Checking back as far as to the appointment of Fabio Chigi in 1651, only four prelates were not already Cardinals upon appointment as Secretary of the Secretariat of State. From the appointment of Fabrizio Cardinal Paolucci for a second time (in 1724 under Pope Benedict XIII; he had served as Secretary of State under Pope Clement XI from December 3, 1700 until March 19, 1721) the general rule has been that the Cardinal Secretary of State has been a Cardinal upon appointment. Cardinal Paolucci himself died prematurely and had to be replaced, and his replacement was not already a Cardinal (see below).

It should also be noted that two prelates were on the same day created Cardinal AND named Secretary of State: Ercole Consalvi (August 11, 1800; first appointment) and Luigi Jacobini (December 16, 1880). Note, also, that Domenico Cardinal Ferrata was named Cardinal Secretary of State by Pope Benedict XV on September 4, 1914, but he died soon after, on October 10, of peritonitis after an illness which lasted several weeks (because of which it was considered imprudent to operate). He was replaced by Pietro Cardinal Gasparri.

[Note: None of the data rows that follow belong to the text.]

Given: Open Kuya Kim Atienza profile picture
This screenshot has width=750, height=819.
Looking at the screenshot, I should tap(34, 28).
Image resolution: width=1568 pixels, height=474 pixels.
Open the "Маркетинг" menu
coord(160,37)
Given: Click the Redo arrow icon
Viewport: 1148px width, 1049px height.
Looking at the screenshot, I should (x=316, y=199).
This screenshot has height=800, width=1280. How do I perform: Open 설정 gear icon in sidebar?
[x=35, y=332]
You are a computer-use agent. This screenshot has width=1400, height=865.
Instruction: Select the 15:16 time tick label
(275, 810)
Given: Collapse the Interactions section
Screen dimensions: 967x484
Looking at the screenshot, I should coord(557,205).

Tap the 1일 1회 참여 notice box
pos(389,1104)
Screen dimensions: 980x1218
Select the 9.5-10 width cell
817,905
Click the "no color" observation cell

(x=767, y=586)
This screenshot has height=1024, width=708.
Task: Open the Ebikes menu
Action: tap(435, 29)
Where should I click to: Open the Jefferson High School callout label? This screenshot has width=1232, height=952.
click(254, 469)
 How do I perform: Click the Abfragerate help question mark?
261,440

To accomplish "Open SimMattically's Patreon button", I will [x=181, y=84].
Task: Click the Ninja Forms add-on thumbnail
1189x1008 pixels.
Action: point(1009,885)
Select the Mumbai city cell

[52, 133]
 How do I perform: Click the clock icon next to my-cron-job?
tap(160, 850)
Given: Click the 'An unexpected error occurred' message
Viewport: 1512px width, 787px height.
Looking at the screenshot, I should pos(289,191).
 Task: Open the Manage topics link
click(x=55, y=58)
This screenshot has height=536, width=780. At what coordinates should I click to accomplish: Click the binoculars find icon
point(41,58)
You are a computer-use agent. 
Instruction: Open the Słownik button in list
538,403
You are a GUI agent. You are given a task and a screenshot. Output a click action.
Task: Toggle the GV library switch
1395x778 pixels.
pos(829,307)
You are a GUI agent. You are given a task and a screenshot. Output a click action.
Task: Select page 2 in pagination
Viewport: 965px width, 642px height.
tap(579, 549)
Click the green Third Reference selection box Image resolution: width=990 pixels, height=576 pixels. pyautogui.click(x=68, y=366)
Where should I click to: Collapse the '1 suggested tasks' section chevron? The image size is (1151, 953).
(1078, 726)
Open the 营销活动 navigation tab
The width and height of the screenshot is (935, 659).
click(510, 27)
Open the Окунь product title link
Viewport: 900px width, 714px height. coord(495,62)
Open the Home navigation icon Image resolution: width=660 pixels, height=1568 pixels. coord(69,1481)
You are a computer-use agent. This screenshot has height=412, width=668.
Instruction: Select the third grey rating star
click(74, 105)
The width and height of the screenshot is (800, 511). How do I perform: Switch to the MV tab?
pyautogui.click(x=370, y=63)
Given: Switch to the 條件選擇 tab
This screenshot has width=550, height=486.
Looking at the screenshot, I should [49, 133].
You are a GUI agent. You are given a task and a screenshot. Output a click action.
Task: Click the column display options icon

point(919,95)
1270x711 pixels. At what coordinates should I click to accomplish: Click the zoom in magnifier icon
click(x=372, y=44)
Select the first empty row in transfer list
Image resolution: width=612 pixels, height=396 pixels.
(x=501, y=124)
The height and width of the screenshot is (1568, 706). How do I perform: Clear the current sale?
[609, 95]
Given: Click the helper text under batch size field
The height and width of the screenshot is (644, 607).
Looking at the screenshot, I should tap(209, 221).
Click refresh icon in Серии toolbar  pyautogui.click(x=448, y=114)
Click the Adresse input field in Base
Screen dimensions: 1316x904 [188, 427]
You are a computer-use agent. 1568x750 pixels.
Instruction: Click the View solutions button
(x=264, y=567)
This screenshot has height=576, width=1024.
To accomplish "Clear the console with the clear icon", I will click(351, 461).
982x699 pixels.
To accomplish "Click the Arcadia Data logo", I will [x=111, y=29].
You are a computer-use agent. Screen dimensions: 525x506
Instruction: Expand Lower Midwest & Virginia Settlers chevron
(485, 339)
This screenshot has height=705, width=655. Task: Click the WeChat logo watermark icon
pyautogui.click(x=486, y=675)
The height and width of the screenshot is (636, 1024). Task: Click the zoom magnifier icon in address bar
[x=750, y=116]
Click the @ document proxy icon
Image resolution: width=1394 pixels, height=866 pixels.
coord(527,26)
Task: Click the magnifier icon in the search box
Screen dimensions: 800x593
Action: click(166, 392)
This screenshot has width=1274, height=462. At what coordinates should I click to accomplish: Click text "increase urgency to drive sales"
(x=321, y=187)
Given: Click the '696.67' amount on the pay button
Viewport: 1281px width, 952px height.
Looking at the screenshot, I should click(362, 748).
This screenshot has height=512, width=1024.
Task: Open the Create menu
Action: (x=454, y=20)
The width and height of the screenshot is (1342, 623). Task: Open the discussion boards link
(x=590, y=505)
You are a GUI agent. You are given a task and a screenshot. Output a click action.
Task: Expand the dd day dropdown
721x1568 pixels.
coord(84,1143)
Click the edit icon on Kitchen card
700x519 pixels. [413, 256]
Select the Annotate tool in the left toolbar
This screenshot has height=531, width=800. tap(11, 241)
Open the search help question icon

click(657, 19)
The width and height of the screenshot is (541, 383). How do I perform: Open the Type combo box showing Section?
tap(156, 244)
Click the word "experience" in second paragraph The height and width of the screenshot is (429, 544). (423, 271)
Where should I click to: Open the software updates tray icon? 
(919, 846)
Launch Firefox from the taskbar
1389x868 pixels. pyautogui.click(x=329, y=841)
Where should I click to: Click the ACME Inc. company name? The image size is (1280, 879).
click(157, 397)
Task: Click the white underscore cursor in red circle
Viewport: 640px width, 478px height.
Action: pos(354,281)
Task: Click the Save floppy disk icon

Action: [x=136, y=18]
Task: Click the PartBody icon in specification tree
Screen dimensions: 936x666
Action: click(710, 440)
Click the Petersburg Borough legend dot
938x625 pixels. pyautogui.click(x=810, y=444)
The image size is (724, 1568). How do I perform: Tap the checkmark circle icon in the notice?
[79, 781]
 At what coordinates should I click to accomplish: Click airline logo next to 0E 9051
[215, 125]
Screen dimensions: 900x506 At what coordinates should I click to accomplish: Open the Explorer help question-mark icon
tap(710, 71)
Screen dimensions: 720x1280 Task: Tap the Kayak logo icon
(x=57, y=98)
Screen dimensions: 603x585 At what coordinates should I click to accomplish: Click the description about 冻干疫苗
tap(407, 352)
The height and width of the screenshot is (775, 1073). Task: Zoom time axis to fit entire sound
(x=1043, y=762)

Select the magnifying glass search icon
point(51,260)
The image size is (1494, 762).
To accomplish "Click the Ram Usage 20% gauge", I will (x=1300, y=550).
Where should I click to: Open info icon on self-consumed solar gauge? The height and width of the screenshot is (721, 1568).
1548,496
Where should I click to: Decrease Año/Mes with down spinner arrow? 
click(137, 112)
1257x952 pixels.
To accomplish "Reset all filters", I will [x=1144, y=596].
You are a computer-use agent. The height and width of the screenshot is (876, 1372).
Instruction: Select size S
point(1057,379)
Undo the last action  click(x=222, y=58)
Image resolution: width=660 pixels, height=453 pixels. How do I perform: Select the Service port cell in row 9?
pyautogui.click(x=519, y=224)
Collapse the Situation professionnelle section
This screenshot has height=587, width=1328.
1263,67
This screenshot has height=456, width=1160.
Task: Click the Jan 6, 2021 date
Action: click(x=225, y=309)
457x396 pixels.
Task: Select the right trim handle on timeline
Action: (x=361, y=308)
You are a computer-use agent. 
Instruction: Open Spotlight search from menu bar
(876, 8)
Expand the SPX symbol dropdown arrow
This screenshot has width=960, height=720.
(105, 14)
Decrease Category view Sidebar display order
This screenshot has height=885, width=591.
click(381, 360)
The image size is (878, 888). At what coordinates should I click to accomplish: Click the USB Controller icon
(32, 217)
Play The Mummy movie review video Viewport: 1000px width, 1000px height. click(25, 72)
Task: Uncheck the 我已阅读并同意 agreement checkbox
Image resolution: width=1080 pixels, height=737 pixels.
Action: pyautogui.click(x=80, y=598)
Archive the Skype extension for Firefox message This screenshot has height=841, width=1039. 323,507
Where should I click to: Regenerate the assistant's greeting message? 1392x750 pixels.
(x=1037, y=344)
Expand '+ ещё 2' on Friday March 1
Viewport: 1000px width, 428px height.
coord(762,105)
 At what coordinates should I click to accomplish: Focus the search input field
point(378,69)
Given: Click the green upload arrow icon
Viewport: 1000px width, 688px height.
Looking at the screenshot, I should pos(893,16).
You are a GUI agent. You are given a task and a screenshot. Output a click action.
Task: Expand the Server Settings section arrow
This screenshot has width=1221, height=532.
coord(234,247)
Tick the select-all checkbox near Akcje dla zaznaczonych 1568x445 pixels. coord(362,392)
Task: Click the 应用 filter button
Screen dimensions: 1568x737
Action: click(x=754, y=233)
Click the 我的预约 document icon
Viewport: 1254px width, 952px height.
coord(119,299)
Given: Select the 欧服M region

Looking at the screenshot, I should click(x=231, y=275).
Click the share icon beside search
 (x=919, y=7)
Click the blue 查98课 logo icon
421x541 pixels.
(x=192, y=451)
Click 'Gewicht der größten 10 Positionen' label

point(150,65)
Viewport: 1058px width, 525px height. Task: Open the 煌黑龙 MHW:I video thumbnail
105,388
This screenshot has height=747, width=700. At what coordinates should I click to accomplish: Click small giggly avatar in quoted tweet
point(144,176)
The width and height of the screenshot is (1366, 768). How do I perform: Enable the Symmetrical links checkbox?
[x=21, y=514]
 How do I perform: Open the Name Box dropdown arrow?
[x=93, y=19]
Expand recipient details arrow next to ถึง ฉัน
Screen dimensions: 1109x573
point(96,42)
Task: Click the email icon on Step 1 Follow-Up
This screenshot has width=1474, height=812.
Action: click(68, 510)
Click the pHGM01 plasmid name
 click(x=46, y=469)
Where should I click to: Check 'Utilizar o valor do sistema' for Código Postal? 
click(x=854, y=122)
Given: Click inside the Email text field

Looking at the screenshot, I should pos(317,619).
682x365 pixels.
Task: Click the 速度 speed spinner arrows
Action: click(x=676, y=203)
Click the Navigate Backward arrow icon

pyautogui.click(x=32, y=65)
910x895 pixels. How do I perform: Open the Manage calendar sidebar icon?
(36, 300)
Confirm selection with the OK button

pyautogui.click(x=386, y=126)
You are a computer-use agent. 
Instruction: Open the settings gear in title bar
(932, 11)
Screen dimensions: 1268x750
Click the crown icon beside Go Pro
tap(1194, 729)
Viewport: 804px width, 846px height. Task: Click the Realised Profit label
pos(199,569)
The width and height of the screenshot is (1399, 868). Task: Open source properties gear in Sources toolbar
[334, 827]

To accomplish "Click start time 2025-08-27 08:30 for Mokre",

The four non-Cardinals upon appointment as Secretary of the Secretariat of State were:  

(1) Fabio Chigi, Bishop of Nardò, Italy, was Apostolic Nuncio in Cologne June 11, 1639 until 1651. Pope Innocent X (1644-55) appointed him Secretary of State in early 1651 (exact date unknown). He was created Cardinal Priest in the title of Santa Maria del Popolo at Innocent X's Consistory VI on February 19, 1652. He was sent as envoy extraordinary to the conference of Münster, 1644, which culminated with the Peace of Westphalia, 1648, ending the Thirty Years’ War.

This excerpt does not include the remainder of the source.